Шрифт:
Интервал:
Закладка:
Костю-то это правильно, а меня, по-моему, не за что. Впрочем, командованию виднее.
ПРОСТО ФЕДЯ
Чем дальше продвигались мы на запад, тем пустыннее выглядели за окнами поля, перелески, деревни. Все здесь опалила война. Где еще недавно были избы, торчали одинокие печи с длинными кирпичными трубами. Будто жирафы с отрубленными головами.
Иногда наш поезд замедлял ход, и мимо окон проплывали обгорелые остовы железнодорожных вагонов, опрокинутые помятые цистерны и даже паровозы, на вид еще совсем целые, с лоснящимися красными ободами колес. Словно бы сами машинисты своротили их набок, чтобы удобнее было протирать тряпками.
Никто из нас не знал ни станции назначения, ни сколько нам еще ехать. Сопровождавший нас капитан, когда ему задавали вопросы, только улыбался растерянно и пожимал плечами. Мы стали подозревать, что он и сам не знает. Мы ехали в общей сложности не более суток, но нам казалось, что едем мы давным-давно.
Поздно вечером поезд остановился возле разбитого вокзала. Было очень темно, потому что ни на станции, ни в вагонах не было света. И только где-то за горизонтом появились внезапно какие-то розоватые сполохи. Орудия ли стреляли, или взрывалось что — мы не знали. Но чувствовали и понимали: там — фронт.
Капитан приказал никуда из вагона не отлучаться и ушел. Минут через десять он вернулся и сказал, что поезда дальше не идут, что штаб фронта знает о нашем прибытии, что сейчас надо выгрузиться, потому что вагоны займет госпиталь.

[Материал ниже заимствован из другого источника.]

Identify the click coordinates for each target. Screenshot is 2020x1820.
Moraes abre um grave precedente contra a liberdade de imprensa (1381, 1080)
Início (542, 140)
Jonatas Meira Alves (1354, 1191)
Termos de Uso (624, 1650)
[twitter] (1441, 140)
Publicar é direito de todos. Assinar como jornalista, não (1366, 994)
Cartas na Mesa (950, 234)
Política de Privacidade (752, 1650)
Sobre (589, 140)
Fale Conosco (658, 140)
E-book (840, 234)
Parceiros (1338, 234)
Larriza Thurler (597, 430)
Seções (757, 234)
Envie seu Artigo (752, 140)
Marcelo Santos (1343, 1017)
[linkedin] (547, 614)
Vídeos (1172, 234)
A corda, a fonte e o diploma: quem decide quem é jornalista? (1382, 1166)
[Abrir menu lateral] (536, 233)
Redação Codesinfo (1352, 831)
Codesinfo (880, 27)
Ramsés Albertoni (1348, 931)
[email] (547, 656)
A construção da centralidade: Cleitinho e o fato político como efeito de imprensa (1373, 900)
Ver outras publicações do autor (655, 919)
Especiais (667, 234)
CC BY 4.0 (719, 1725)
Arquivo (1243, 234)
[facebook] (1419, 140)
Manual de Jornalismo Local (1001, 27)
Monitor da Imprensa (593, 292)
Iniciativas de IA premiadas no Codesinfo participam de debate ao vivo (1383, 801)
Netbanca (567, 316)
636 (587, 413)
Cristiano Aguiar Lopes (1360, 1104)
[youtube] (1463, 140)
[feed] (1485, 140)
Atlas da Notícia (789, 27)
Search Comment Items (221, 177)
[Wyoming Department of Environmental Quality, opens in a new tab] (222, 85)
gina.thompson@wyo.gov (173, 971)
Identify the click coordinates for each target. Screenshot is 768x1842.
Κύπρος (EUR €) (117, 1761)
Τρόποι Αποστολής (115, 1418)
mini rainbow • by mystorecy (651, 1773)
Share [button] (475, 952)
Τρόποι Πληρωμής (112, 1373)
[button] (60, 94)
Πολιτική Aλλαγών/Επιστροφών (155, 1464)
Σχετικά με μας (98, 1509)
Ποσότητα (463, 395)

Разгружаться в темноте было довольно сложно: имущество наше состояло из зачехленных продолговатых тюков — декораций, ящиков с реквизитом и костюмами, да еще всяких свертков, чемоданов и баулов, — ехали мы на месяц. И было нас шестнадцать актрис и актеров — фронтовой театр.
Не успели разгрузиться, как пошел дождь.
Женщин кое-как удалось пристроить в бараке, до отказа набитом ожидающими пассажирами, а мы мокли под дождем.
Дождь лил всю ночь, и от этого она казалась на редкость длинной. Иногда наш молчаливый капитан уходил куда-то звонить по телефону, возвращался и усаживался на старое место — на ящик с костюмами. Мы ни о чем не спрашивали его, привыкли уже к тому, что он только пожмет плечами и улыбнется. Будут новости — сам сообщит.
Под утро, когда край неба начал чуть светлеть, возле нашего бивуака остановился солдат. Мы не обратили на него внимания, потому что многие останавливались и глазели на нашу группу. Мы выглядели, наверно, несколько необычно вблизи фронта: фетровые шляпы, галстуки, штиблеты.
Солдат некоторое время внимательно рассматривал нас, потом спросил:
— Вы не артисты будете?
— Артисты, — нехотя откликнулся кто-то.
— Здравствуйте. Мое фамилие Прохоров Федор Поликарпыч. Можно звать просто Федя. Будем знакомыми.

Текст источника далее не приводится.